EXERCISE BRIEF:
Within the listing below, the lines to output run from the one containing "Image resolution: width=603" through the one containing "The height and"; copy them exactly and nothing else.

ENTRIES SUPPLIED:
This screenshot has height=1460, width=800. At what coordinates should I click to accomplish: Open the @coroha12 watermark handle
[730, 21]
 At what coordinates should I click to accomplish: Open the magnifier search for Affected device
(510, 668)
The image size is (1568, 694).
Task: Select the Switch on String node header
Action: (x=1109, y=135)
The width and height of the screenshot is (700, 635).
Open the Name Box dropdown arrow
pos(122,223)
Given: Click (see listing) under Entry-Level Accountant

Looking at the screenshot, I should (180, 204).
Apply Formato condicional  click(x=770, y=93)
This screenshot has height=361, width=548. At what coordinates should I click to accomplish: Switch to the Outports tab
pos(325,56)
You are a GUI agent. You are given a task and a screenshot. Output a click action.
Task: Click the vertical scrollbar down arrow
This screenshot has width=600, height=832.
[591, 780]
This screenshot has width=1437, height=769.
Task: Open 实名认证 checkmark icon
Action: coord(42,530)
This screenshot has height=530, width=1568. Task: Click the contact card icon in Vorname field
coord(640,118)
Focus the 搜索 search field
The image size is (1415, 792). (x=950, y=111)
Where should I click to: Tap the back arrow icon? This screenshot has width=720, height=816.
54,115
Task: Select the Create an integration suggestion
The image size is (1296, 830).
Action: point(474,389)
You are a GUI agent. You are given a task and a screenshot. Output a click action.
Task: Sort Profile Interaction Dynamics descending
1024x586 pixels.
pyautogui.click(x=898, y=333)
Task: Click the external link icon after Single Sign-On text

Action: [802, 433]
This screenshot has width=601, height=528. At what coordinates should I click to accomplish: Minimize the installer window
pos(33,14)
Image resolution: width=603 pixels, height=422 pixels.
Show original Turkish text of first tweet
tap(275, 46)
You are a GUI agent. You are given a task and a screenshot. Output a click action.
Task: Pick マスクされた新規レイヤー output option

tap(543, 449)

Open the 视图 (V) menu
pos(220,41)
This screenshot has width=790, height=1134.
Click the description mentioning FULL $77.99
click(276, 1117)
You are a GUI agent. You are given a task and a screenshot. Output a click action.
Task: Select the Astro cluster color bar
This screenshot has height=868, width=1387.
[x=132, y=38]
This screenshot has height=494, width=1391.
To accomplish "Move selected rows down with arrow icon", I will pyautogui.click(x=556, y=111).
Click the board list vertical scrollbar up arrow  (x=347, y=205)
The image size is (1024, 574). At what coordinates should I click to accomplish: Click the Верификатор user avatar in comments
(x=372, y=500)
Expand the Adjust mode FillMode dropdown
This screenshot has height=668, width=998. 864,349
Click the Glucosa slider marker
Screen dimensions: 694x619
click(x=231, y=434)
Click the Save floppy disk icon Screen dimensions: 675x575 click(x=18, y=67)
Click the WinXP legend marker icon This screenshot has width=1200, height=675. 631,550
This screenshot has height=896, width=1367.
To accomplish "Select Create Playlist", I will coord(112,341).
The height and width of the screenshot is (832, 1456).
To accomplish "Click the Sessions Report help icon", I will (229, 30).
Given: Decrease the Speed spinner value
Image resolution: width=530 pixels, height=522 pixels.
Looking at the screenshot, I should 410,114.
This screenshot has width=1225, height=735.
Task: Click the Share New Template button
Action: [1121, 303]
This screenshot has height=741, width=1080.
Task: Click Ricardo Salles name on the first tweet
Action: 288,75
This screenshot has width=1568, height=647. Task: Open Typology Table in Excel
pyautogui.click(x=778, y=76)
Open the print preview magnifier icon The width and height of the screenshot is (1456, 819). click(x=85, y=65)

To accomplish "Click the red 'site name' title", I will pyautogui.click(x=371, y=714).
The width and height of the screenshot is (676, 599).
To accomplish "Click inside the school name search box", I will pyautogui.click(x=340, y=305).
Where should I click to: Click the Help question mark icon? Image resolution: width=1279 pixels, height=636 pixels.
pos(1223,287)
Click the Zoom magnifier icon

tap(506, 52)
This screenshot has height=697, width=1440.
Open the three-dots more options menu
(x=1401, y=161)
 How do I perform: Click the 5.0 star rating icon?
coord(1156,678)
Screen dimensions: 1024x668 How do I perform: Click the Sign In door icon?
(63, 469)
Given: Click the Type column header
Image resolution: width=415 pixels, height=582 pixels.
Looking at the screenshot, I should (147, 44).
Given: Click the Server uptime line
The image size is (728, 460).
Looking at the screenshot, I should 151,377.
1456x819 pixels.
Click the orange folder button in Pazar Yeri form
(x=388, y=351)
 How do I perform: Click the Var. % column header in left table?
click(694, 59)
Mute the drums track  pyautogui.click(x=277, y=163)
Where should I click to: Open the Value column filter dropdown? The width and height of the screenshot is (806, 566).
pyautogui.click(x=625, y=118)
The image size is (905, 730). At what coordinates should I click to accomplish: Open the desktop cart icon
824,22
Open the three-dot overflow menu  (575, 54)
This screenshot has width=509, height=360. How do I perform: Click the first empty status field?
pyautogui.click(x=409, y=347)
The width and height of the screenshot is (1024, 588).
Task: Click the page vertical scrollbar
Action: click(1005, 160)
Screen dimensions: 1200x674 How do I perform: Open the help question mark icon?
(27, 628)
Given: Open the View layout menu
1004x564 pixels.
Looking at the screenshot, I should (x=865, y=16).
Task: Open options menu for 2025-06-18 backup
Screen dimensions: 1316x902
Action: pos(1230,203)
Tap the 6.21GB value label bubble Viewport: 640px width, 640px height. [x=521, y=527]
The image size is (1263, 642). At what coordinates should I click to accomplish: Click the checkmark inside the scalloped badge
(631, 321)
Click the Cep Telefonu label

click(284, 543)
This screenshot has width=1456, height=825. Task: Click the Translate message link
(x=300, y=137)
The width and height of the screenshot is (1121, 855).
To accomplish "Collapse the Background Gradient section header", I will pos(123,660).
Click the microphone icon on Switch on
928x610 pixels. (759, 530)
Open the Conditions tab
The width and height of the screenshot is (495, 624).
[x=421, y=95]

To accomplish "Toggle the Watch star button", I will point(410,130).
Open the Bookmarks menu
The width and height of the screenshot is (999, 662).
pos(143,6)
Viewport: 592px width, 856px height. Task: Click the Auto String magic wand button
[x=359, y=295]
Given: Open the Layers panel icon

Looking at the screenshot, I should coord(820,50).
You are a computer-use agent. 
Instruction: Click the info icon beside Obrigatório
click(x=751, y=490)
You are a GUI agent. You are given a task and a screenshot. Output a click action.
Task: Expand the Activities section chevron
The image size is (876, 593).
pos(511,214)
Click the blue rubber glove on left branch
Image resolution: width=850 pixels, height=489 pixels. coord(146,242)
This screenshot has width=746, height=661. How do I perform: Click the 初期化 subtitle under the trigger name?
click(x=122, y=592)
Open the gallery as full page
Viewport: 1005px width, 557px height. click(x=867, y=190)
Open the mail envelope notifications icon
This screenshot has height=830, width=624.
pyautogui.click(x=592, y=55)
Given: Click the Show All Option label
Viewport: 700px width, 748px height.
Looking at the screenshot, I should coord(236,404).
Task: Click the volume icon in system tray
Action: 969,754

RESULT OF THE EXERCISE:
Image resolution: width=603 pixels, height=422 pixels.
Show original Turkish text of first tweet
tap(275, 46)
You are a GUI agent. You are given a task and a screenshot. Output a click action.
Task: Pick マスクされた新規レイヤー output option

tap(543, 449)

Open the 视图 (V) menu
pos(220,41)
This screenshot has width=790, height=1134.
Click the description mentioning FULL $77.99
click(276, 1117)
You are a GUI agent. You are given a task and a screenshot. Output a click action.
Task: Select the Astro cluster color bar
This screenshot has height=868, width=1387.
[x=132, y=38]
This screenshot has height=494, width=1391.
To accomplish "Move selected rows down with arrow icon", I will pyautogui.click(x=556, y=111).
Click the board list vertical scrollbar up arrow  (x=347, y=205)
The image size is (1024, 574). At what coordinates should I click to accomplish: Click the Верификатор user avatar in comments
(x=372, y=500)
Expand the Adjust mode FillMode dropdown
This screenshot has height=668, width=998. 864,349
Click the Glucosa slider marker
Screen dimensions: 694x619
click(x=231, y=434)
Click the Save floppy disk icon Screen dimensions: 675x575 click(x=18, y=67)
Click the WinXP legend marker icon This screenshot has width=1200, height=675. 631,550
This screenshot has height=896, width=1367.
To accomplish "Select Create Playlist", I will coord(112,341).
The height and width of the screenshot is (832, 1456).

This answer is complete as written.